Intervention de Michel Larive

Réunion du jeudi 24 octobre 2019 à 9h35
Commission des affaires culturelles et de l'éducation

Photo issue du site de l'Assemblée nationale ou de WikipediaMichel Larive :

La faible augmentation du budget de la mission Médias ne doit pas cacher le démantèlement du service public de l'audiovisuel qui est en marche. D'un point de vue purement budgétaire, les crédits alloués à l'audiovisuel public sont en chute libre. Ils ont baissé de 22 millions en 2019, baissent de 71 millions en 2020 et baisseront de 50 millions en 2021, soit un total 190 millions qui seront confisqués à ce service public entre 2018 et 2022, conformément aux injonctions de Bercy et au processus Cap 2022 !

France Télévisions est rudement mise à contribution puisque vous lui demandez d'économiser 60 millions en 2020. La coupe budgétaire sera de 5 millions pour Radio France et de 2,2 millions pour Arte. Ces économies drastiques interviennent en amont du futur projet de loi sur l'audiovisuel public annoncé pour 2020. Il est prévu d'acter définitivement la suppression de France Ô et de France 4 et de regrouper Radio France, France Télévisions et l'Institut national de l'audiovisuel dans une holding qui s'appellerait France Médias. Cette machine à supprimer des emplois et à faire des économies fonctionnera comme une entreprise privée classique. Elle sera dotée d'un conseil d'administration, composé de douze membres, nommés pour cinq ans, même si ces derniers seront choisis par l'État, le Parlement et le personnel. C'est ensuite le conseil lui-même qui désignera son président-directeur général. Enfin, la décision sera actée par décret présidentiel.

La création de France Médias aggravera considérablement le manque de pluralisme des idées politiques exprimées sur le service public de l'audiovisuel.

Monsieur le ministre, vous avez assuré que le président-directeur général de France Médias n'aura aucune responsabilité éditoriale sur les antennes, mais ne soyons pas naïfs, ce PDG aura à sa disposition les moyens financiers et le pouvoir de nomination. Ces éléments pèseront suffisamment dans le rapport de force pour que des contenus éditoriaux puissent être influencés.

Ces décisions concernant l'audiovisuel public ne font pas que des perdants, les groupes privés sont ravis : votre projet de loi consumériste autorise une troisième coupure publicitaire dans un même film, là où il en a déjà deux aujourd'hui. Il autorisera également de la publicité sur une partie de l'écran pendant les rencontres sportives. TF1 et M6 vous remercient. Ils en avaient rêvé, vous l'avez fait !

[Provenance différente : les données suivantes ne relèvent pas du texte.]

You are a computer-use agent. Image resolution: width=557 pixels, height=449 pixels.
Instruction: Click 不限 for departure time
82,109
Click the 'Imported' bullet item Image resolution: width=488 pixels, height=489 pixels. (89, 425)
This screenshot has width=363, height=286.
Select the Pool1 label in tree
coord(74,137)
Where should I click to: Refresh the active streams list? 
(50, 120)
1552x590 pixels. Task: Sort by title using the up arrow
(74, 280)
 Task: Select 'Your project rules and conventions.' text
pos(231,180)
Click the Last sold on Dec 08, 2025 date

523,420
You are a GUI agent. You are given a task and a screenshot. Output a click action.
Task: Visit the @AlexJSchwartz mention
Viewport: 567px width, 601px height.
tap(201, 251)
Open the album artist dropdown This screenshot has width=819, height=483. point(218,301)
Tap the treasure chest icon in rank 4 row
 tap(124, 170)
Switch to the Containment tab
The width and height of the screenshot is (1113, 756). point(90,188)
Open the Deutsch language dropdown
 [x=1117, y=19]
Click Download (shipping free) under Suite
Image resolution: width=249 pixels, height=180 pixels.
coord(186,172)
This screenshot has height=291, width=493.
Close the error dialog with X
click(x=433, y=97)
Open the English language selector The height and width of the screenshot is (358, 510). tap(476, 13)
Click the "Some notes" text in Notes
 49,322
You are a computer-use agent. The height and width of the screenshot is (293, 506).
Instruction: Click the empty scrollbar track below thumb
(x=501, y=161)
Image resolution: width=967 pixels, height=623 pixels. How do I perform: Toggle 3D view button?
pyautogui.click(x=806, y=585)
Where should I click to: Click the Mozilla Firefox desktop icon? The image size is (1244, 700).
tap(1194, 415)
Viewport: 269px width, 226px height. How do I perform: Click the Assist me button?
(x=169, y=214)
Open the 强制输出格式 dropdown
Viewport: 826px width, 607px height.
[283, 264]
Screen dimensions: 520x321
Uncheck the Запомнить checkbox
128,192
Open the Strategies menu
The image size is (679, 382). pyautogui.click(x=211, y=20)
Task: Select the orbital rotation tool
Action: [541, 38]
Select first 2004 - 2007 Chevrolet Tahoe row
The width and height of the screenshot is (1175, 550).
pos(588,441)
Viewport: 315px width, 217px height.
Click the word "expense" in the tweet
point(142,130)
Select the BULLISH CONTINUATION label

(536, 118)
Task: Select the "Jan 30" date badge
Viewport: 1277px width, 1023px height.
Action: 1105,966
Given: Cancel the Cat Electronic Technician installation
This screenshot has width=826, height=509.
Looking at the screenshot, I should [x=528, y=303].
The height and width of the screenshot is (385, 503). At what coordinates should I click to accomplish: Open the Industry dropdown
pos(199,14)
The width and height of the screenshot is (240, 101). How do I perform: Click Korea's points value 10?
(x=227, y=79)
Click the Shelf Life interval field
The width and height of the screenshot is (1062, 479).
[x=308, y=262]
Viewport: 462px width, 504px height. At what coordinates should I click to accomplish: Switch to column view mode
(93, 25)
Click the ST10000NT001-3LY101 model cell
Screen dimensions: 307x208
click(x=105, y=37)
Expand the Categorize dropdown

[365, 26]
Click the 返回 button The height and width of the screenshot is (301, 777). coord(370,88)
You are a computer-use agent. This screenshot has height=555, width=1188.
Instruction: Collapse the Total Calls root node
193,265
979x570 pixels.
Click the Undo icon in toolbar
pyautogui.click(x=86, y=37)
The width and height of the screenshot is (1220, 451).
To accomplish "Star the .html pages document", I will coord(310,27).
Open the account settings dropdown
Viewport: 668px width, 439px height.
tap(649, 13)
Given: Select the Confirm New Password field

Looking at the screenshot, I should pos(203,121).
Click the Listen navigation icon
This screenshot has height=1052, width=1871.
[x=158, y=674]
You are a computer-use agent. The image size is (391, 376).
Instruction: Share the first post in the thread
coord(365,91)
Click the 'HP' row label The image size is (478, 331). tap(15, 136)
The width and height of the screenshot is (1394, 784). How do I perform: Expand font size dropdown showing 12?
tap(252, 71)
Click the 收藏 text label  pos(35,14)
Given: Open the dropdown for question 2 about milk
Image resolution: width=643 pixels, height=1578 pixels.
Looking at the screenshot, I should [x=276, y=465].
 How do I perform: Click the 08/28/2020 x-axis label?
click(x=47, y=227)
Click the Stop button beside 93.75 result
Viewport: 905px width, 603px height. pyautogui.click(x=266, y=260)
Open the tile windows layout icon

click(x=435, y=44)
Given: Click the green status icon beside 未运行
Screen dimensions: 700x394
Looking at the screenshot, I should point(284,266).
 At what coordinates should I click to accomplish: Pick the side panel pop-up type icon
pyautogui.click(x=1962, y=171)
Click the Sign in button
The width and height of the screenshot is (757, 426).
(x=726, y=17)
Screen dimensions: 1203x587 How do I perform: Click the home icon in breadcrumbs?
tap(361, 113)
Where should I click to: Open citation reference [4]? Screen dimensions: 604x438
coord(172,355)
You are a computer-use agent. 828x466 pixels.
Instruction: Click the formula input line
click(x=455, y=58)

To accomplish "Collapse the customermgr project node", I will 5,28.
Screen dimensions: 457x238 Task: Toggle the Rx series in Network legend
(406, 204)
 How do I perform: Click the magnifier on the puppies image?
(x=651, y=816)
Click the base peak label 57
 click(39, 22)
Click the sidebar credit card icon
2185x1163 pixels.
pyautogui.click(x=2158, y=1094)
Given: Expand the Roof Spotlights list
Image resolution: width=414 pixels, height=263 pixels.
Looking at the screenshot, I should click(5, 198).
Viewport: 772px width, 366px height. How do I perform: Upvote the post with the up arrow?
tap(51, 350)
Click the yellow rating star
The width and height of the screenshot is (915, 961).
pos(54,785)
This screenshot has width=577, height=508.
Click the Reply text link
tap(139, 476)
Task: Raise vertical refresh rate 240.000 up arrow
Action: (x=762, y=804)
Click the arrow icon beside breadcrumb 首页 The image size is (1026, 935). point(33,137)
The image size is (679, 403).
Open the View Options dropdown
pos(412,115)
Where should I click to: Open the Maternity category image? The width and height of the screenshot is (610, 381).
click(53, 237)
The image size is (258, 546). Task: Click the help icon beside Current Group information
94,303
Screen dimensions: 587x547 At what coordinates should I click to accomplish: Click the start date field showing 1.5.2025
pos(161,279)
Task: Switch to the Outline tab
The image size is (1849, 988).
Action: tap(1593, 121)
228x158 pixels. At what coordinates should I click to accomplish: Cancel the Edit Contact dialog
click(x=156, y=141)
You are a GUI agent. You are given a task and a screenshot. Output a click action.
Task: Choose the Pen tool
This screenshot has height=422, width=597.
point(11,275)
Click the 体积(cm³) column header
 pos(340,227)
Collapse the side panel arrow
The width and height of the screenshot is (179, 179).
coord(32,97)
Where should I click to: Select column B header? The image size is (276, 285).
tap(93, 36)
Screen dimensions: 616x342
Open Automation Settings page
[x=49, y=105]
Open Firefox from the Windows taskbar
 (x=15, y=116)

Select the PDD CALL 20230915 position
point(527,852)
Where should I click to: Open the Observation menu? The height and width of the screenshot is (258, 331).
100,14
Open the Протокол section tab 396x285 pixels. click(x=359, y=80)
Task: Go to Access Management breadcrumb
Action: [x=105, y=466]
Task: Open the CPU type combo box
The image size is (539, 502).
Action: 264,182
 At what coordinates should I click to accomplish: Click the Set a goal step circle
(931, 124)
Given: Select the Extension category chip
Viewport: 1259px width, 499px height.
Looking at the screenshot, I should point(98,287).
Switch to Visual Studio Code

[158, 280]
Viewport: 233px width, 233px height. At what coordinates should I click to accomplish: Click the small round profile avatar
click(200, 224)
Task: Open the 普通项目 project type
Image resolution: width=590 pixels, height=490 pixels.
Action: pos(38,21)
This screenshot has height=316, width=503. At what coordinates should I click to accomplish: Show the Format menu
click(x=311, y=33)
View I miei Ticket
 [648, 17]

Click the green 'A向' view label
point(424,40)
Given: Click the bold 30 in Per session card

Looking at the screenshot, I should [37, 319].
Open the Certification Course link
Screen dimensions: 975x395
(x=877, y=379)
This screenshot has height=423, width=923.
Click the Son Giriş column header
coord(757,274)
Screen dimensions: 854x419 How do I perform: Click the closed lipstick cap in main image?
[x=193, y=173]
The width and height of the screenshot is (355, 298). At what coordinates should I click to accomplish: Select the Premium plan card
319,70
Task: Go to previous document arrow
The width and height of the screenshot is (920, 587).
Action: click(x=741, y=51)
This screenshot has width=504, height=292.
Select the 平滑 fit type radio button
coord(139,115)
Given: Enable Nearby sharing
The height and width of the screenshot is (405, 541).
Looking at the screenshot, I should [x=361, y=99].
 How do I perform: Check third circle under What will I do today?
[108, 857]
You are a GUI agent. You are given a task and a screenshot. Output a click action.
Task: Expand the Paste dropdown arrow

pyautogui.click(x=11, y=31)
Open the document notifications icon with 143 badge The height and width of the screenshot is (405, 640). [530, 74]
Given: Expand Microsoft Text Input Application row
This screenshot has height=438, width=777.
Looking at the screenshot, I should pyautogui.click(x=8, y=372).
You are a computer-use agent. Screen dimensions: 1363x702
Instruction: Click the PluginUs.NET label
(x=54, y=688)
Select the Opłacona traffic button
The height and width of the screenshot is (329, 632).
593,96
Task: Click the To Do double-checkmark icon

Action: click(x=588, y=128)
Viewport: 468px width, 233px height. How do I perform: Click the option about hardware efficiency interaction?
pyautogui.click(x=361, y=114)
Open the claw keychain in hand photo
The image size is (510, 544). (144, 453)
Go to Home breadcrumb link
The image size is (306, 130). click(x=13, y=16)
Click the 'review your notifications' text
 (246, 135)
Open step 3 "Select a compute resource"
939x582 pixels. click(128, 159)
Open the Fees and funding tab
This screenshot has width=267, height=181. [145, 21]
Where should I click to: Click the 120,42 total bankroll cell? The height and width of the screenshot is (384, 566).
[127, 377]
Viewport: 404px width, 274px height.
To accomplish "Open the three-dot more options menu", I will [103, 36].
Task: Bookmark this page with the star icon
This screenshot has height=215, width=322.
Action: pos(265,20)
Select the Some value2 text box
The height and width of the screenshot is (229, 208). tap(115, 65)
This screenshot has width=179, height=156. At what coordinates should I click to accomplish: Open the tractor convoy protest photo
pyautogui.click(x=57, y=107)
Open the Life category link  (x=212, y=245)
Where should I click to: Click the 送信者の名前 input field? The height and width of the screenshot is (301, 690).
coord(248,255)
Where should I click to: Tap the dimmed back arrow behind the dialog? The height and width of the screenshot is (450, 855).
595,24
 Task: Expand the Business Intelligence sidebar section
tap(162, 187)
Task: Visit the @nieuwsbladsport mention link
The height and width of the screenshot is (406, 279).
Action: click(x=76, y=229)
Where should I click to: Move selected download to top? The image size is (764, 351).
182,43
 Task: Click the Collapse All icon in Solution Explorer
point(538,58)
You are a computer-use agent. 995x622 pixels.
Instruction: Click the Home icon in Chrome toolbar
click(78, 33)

La suppression de France 4 pourrait également transformer des usagers du service public audiovisuel en consommateurs de produits Disney, qui compte lancer une plateforme à destination des publics jeunes en France en 2021. Aujourd'hui, France 4 propose des programmes à destination des enfants gratuitement, concentrés principalement sur ce canal, ne nécessitant pas un débit internet important ou même tout simplement un abonnement internet. Demain, l'offre Jeunesse du service public de l'audiovisuel sera éparpillée sur trois chaînes et sur la future plateforme Okoo pour laquelle une connexion internet performante sera nécessaire. Quelle sera la prochaine étape ? Jusqu'où ira la libéralisation de notre modèle d'audiovisuel public ? Finirez-vous par supprimer la redevance, par intégrer le budget de l'audiovisuel public au budget de l'État, par réduire ce service à une simple ligne budgétaire facilement modifiable, caractérisant un véritable recul démocratique dans la gestion du service public de l'audiovisuel ? Qu'ambitionnez-vous pour que la télévision publique ne soit pas celle « de la honte », pour reprendre les mots du Président de la République ?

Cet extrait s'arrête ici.